## Exercise instructions
[1] Turn the records into a Markdown table with the columns Row and Line, leaving out blank lines. Begin at the line that has "Any (164, 2011)" and stop after the line that has "[main] (600, 403)".
[2] Carry on the abstract about discount department stores in Australia from its last sentence.

## Excerpted passage
◆ ◆ ◆ ◆
ABSORPTIVE CAPACITY, INTERNATIONAL BUSINESS
KNOWLEDGE TRANSFER, AND LOCAL ADAPTATION:
ESTABLISHING DISCOUNT DEPARTMENT STORES IN
AUSTRALIA
1
BY MATTHEW BAILEY
Macquarie University (matthew.bailey@mq.edu.au)
This article examines the ways that Australia’s largest retail firms
accessed and adapted external knowledge flows, largely from the
USA, to develop discount department store chains from the late-1960s
onwards. In doing so, it extends work on retail internationalisation
by focusing on the importation, rather than the exportation of business
models. The three firms – Coles, Myer, and Woolworths – exhibited
differing degrees of absorptive capacity in identifying and
commercialising knowledge flows. This was reflected in fluctuating
levels of success, the scope of store networks and relative positioning
in the Australian market. Further, the role played by informal
associations between managers in non-competing firms in different
markets during the development of discount department stores in
Australia advances the case for socialising analyses of business
knowledge transfer more broadly.
◆ ◆ ◆ ◆
## Supplied information
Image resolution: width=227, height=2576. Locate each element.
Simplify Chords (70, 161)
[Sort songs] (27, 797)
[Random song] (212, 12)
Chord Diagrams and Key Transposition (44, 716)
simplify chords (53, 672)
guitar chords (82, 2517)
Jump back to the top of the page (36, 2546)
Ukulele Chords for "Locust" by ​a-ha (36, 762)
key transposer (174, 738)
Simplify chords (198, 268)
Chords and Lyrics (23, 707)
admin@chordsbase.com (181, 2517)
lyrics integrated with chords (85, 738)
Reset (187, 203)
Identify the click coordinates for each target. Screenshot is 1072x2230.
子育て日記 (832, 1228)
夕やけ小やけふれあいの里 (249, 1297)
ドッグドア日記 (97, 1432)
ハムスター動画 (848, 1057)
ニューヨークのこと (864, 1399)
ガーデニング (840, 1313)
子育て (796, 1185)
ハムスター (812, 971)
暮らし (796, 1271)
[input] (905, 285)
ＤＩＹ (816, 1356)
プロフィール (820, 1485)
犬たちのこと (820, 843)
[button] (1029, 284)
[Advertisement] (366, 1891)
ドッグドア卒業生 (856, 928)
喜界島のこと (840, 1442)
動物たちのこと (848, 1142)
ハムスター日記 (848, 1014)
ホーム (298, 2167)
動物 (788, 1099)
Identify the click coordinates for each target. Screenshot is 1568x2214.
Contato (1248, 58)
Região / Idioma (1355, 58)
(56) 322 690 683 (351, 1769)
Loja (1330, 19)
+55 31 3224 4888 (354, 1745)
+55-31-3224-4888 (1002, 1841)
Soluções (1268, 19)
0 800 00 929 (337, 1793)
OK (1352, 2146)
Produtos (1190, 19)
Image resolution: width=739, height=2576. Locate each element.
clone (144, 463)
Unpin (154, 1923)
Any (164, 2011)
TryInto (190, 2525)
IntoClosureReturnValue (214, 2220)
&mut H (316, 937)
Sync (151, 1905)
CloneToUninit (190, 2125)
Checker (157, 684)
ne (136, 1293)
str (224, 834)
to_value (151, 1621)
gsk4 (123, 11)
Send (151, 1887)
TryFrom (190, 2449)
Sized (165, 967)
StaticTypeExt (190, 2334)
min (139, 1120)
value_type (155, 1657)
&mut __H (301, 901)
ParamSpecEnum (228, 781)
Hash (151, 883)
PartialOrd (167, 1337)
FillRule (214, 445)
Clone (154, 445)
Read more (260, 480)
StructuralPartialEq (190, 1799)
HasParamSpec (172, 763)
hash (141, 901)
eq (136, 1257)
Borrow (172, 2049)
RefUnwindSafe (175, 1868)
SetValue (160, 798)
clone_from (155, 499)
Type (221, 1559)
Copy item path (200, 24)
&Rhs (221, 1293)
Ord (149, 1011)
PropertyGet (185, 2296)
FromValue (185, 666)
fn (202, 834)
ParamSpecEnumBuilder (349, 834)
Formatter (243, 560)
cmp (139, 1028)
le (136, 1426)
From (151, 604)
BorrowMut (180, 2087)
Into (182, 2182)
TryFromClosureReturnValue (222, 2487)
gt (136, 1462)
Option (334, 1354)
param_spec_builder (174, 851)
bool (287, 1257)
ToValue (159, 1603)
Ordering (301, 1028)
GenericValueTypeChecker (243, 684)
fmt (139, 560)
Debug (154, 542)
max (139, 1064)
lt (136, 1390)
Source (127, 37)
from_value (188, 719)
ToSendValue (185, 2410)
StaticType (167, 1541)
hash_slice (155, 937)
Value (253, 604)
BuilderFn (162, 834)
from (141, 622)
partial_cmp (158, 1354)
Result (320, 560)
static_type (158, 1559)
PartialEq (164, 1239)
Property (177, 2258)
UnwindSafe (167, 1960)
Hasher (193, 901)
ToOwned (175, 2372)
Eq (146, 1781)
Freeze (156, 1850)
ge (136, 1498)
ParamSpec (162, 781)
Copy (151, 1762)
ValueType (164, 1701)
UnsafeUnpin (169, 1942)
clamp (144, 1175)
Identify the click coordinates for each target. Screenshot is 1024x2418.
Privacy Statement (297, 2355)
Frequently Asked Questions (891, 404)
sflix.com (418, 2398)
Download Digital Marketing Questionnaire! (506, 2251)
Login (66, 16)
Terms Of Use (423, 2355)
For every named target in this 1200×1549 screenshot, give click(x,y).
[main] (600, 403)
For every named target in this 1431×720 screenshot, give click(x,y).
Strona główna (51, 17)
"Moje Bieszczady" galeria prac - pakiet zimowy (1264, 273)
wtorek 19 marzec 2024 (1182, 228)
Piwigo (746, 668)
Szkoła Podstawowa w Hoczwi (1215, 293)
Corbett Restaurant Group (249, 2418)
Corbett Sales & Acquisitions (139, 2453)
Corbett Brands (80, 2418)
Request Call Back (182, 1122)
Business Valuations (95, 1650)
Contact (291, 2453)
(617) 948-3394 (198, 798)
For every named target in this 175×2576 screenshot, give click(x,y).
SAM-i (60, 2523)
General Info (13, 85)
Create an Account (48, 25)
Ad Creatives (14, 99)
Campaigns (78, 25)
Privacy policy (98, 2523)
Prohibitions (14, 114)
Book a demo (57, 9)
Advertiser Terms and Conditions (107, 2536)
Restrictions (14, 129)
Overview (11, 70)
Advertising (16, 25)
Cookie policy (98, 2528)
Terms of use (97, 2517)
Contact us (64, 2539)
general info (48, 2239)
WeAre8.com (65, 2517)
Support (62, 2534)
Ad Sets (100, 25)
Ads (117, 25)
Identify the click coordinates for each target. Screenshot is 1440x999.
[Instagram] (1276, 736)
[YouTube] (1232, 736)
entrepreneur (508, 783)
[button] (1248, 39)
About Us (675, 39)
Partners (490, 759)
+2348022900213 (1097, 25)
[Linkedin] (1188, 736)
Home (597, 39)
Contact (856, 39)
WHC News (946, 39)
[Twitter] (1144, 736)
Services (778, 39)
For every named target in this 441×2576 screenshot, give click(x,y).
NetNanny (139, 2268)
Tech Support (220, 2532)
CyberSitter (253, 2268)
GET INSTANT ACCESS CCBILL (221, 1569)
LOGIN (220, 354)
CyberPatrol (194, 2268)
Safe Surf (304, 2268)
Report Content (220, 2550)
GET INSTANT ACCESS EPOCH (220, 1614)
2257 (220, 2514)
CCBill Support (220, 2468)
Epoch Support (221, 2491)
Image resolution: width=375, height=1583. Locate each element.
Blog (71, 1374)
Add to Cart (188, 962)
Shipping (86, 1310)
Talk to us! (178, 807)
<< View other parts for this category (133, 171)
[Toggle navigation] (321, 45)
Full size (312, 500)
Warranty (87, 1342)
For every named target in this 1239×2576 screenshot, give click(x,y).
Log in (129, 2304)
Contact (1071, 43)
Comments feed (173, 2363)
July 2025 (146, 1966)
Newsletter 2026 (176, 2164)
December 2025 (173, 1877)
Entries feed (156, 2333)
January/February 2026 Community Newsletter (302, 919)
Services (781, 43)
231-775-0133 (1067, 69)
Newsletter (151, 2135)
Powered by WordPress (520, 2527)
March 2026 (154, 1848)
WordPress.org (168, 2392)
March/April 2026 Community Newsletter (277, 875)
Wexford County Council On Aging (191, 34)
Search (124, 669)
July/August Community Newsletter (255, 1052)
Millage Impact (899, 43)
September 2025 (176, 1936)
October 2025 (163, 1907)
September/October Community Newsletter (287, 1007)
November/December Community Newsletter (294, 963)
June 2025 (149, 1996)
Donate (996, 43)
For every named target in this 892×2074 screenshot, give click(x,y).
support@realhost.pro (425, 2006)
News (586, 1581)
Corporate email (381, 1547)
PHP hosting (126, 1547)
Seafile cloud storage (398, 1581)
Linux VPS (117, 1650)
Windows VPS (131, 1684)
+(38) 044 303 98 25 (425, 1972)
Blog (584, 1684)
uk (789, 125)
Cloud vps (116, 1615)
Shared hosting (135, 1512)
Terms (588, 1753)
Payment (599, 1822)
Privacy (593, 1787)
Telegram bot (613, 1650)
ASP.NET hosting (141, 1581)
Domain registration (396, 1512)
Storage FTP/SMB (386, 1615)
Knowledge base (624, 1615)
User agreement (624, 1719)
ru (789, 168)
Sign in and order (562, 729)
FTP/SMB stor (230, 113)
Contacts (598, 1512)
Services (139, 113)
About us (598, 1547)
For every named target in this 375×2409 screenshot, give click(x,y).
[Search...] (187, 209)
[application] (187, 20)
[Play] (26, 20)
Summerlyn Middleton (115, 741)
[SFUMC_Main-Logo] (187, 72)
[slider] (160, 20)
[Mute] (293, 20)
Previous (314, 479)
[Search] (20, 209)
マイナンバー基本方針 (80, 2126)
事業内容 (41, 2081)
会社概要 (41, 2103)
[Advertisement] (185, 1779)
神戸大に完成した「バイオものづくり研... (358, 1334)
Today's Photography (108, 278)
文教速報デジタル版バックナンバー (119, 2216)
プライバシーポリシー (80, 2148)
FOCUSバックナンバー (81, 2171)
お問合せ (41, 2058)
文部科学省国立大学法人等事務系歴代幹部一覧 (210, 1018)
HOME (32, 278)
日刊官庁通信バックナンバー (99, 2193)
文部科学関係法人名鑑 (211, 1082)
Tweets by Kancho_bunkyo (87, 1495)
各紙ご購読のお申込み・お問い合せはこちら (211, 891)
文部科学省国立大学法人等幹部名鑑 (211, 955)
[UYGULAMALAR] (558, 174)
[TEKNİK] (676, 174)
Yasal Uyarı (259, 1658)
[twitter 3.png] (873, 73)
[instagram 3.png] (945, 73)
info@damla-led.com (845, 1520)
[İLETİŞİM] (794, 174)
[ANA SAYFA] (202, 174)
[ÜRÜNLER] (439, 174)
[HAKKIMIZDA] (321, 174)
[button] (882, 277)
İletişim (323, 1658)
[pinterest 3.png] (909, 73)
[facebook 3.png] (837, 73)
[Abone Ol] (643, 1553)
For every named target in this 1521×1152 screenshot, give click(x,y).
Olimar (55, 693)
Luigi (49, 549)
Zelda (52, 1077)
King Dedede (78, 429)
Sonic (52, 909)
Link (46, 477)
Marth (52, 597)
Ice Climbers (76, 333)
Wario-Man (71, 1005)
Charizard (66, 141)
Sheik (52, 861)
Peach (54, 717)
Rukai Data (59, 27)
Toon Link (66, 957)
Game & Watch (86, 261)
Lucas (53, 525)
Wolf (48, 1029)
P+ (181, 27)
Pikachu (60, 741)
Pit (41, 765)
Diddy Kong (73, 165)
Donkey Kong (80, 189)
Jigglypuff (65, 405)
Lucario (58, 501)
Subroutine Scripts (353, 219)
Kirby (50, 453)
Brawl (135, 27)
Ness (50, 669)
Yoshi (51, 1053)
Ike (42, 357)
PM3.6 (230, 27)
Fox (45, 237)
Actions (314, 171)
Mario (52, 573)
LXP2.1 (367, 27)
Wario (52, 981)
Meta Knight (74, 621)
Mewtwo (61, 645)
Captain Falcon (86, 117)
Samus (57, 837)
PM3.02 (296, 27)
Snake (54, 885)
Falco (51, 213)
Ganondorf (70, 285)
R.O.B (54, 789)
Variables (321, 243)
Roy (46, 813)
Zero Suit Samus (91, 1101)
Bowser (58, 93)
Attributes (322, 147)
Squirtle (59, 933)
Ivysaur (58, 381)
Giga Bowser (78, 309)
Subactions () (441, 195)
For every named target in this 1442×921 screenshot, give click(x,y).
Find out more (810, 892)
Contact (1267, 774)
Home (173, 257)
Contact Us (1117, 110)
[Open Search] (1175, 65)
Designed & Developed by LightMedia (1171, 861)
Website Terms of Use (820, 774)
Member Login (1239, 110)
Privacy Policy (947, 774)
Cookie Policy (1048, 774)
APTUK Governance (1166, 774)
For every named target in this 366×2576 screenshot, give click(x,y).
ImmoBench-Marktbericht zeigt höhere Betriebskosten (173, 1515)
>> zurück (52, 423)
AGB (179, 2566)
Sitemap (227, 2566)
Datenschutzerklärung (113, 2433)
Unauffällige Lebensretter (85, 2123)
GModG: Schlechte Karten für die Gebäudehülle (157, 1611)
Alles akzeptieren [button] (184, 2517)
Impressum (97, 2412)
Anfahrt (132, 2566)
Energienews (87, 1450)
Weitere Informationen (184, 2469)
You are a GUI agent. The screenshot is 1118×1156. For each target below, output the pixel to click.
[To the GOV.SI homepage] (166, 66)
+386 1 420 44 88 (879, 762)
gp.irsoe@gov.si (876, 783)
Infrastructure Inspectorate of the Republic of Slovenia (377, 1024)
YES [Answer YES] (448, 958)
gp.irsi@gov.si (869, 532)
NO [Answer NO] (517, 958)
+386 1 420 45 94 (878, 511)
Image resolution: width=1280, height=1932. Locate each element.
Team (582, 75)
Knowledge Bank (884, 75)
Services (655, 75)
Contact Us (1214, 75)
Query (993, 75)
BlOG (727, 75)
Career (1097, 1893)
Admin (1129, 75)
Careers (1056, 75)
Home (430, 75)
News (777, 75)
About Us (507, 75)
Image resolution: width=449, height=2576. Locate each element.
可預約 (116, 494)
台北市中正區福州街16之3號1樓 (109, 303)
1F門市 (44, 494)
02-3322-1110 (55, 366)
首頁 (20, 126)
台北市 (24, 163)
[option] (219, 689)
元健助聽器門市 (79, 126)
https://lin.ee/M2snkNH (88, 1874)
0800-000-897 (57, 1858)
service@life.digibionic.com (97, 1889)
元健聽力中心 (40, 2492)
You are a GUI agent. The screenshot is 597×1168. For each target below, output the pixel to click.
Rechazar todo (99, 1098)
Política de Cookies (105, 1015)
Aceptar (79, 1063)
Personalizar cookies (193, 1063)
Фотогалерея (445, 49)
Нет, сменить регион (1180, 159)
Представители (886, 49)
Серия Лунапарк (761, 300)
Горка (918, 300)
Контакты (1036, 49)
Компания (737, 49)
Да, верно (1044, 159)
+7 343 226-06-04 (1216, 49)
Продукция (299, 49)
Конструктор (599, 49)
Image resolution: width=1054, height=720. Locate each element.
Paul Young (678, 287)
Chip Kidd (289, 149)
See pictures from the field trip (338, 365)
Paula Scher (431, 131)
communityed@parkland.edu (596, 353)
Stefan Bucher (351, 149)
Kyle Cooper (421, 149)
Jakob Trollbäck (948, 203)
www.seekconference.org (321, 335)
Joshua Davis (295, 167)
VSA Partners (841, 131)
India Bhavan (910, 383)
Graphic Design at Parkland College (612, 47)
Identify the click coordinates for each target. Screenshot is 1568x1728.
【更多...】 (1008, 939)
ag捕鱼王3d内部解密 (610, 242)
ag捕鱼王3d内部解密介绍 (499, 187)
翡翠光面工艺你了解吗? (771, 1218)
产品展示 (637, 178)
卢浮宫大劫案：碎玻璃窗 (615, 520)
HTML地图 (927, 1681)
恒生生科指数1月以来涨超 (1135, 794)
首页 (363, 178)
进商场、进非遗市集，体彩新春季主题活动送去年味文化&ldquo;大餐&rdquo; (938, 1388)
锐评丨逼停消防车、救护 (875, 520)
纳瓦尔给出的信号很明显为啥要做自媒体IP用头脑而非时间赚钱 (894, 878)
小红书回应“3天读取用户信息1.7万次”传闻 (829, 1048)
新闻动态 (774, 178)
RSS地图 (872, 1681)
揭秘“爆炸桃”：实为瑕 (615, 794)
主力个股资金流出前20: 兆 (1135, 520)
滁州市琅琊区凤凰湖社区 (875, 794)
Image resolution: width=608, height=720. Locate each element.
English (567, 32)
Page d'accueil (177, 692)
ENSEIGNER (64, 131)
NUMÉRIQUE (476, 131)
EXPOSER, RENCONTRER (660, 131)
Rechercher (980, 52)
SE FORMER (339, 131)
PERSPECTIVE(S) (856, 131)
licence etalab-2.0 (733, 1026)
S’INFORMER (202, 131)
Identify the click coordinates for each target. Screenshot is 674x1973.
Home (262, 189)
◆ ◆ ◆ ◆
## Responses by task
[1]
| Row | Line |
|---|---|
| 1 | Any (164, 2011) |
| 2 | TryInto (190, 2525) |
| 3 | IntoClosureReturnValue (214, 2220) |
| 4 | &mut H (316, 937) |
| 5 | Sync (151, 1905) |
| 6 | CloneToUninit (190, 2125) |
| 7 | Checker (157, 684) |
| 8 | ne (136, 1293) |
| 9 | str (224, 834) |
| 10 | to_value (151, 1621) |
| 11 | gsk4 (123, 11) |
| 12 | Send (151, 1887) |
| 13 | TryFrom (190, 2449) |
| 14 | Sized (165, 967) |
| 15 | StaticTypeExt (190, 2334) |
| 16 | min (139, 1120) |
| 17 | value_type (155, 1657) |
| 18 | &mut __H (301, 901) |
| 19 | ParamSpecEnum (228, 781) |
| 20 | Hash (151, 883) |
| 21 | PartialOrd (167, 1337) |
| 22 | FillRule (214, 445) |
| 23 | Clone (154, 445) |
| 24 | Read more (260, 480) |
| 25 | StructuralPartialEq (190, 1799) |
| 26 | HasParamSpec (172, 763) |
| 27 | hash (141, 901) |
| 28 | eq (136, 1257) |
| 29 | Borrow (172, 2049) |
| 30 | RefUnwindSafe (175, 1868) |
| 31 | SetValue (160, 798) |
| 32 | clone_from (155, 499) |
| 33 | Type (221, 1559) |
| 34 | Copy item path (200, 24) |
| 35 | &Rhs (221, 1293) |
| 36 | Ord (149, 1011) |
| 37 | PropertyGet (185, 2296) |
| 38 | FromValue (185, 666) |
| 39 | fn (202, 834) |
| 40 | ParamSpecEnumBuilder (349, 834) |
| 41 | Formatter (243, 560) |
| 42 | cmp (139, 1028) |
| 43 | le (136, 1426) |
| 44 | From (151, 604) |
| 45 | BorrowMut (180, 2087) |
| 46 | Into (182, 2182) |
| 47 | TryFromClosureReturnValue (222, 2487) |
| 48 | gt (136, 1462) |
| 49 | Option (334, 1354) |
| 50 | param_spec_builder (174, 851) |
| 51 | bool (287, 1257) |
| 52 | ToValue (159, 1603) |
| 53 | Ordering (301, 1028) |
| 54 | GenericValueTypeChecker (243, 684) |
| 55 | fmt (139, 560) |
| 56 | Debug (154, 542) |
| 57 | max (139, 1064) |
| 58 | lt (136, 1390) |
| 59 | Source (127, 37) |
| 60 | from_value (188, 719) |
| 61 | ToSendValue (185, 2410) |
| 62 | StaticType (167, 1541) |
| 63 | hash_slice (155, 937) |
| 64 | Value (253, 604) |
| 65 | BuilderFn (162, 834) |
| 66 | from (141, 622) |
| 67 | partial_cmp (158, 1354) |
| 68 | Result (320, 560) |
| 69 | static_type (158, 1559) |
| 70 | PartialEq (164, 1239) |
| 71 | Property (177, 2258) |
| 72 | UnwindSafe (167, 1960) |
| 73 | Hasher (193, 901) |
| 74 | ToOwned (175, 2372) |
| 75 | Eq (146, 1781) |
| 76 | Freeze (156, 1850) |
| 77 | ge (136, 1498) |
| 78 | ParamSpec (162, 781) |
| 79 | Copy (151, 1762) |
| 80 | ValueType (164, 1701) |
| 81 | UnsafeUnpin (169, 1942) |
| 82 | clamp (144, 1175) |
| 83 | Identify the click coordinates for each target. Screenshot is 1024x2418. |
| 84 | Privacy Statement (297, 2355) |
| 85 | Frequently Asked Questions (891, 404) |
| 86 | sflix.com (418, 2398) |
| 87 | Download Digital Marketing Questionnaire! (506, 2251) |
| 88 | Login (66, 16) |
| 89 | Terms Of Use (423, 2355) |
| 90 | For every named target in this 1200×1549 screenshot, give click(x,y). |
| 91 | [main] (600, 403) |

[2]
JEL categories: D83, L14, L81, O34
Keywords: Kmart, Walmart, international retailing, knowledge transfer, absorptive
capacity, discounting
INTRODUCTION
This article examines the ways in which Australia’s three largest retail firms accessed
and adapted external knowledge flows to develop national discount department
store (DDS) chains from the late-1960s onwards. In the 1950s and early-1960s,
DDSs had revolutionised retailing in the United States, adapting supermarket
methods of retailing to sell department store-type merchandise. Observing their
success, executives in Australia’s Myer department store chain and in G.J. Coles
and Coy Limited, a national supermarket and variety store operation, determined
1 My thanks to the two anonymous reviewers for their very helpful comments, as well as to Andrew
Scott (Director of Strategy and Property, Coles Myer, 1991–97), who provided detailed feedback
on a draft of this article.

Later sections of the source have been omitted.